[[ EXTRACTED ENTRIES open ]]

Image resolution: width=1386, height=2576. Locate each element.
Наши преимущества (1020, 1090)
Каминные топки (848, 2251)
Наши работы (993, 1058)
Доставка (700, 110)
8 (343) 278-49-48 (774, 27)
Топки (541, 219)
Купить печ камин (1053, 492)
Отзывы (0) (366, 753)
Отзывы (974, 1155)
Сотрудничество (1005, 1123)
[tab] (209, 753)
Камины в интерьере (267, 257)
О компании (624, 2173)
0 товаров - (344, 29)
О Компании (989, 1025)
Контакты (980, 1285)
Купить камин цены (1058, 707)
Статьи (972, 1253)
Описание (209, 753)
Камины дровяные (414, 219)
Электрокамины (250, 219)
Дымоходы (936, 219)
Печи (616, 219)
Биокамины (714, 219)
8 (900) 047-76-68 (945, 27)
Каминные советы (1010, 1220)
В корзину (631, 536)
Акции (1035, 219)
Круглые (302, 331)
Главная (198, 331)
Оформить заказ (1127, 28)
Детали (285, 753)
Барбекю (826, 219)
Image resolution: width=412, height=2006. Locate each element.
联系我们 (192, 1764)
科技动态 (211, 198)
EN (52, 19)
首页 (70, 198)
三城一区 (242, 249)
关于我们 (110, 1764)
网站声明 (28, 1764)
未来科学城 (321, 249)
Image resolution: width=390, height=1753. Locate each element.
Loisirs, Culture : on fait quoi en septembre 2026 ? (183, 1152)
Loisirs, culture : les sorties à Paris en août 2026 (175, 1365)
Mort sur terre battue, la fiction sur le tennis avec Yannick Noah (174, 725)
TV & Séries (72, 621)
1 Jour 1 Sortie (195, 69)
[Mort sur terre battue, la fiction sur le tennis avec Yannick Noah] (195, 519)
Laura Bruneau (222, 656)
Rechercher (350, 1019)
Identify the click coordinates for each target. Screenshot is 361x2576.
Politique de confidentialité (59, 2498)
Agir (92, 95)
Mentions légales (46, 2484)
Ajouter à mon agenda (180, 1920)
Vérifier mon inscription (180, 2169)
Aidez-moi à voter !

[[ EXTRACTED ENTRIES closed ]]

WHAT IS REQUIRED —
Each record must be repeated exactly as it appears above.

RESPONSE BELOW —
Image resolution: width=1386, height=2576. Locate each element.
Наши преимущества (1020, 1090)
Каминные топки (848, 2251)
Наши работы (993, 1058)
Доставка (700, 110)
8 (343) 278-49-48 (774, 27)
Топки (541, 219)
Купить печ камин (1053, 492)
Отзывы (0) (366, 753)
Отзывы (974, 1155)
Сотрудничество (1005, 1123)
[tab] (209, 753)
Камины в интерьере (267, 257)
О компании (624, 2173)
0 товаров - (344, 29)
О Компании (989, 1025)
Контакты (980, 1285)
Купить камин цены (1058, 707)
Статьи (972, 1253)
Описание (209, 753)
Камины дровяные (414, 219)
Электрокамины (250, 219)
Дымоходы (936, 219)
Печи (616, 219)
Биокамины (714, 219)
8 (900) 047-76-68 (945, 27)
Каминные советы (1010, 1220)
В корзину (631, 536)
Акции (1035, 219)
Круглые (302, 331)
Главная (198, 331)
Оформить заказ (1127, 28)
Детали (285, 753)
Барбекю (826, 219)
Image resolution: width=412, height=2006. Locate each element.
联系我们 (192, 1764)
科技动态 (211, 198)
EN (52, 19)
首页 (70, 198)
三城一区 (242, 249)
关于我们 (110, 1764)
网站声明 (28, 1764)
未来科学城 (321, 249)
Image resolution: width=390, height=1753. Locate each element.
Loisirs, Culture : on fait quoi en septembre 2026 ? (183, 1152)
Loisirs, culture : les sorties à Paris en août 2026 (175, 1365)
Mort sur terre battue, la fiction sur le tennis avec Yannick Noah (174, 725)
TV & Séries (72, 621)
1 Jour 1 Sortie (195, 69)
[Mort sur terre battue, la fiction sur le tennis avec Yannick Noah] (195, 519)
Laura Bruneau (222, 656)
Rechercher (350, 1019)
Identify the click coordinates for each target. Screenshot is 361x2576.
Politique de confidentialité (59, 2498)
Agir (92, 95)
Mentions légales (46, 2484)
Ajouter à mon agenda (180, 1920)
Vérifier mon inscription (180, 2169)
Aidez-moi à voter !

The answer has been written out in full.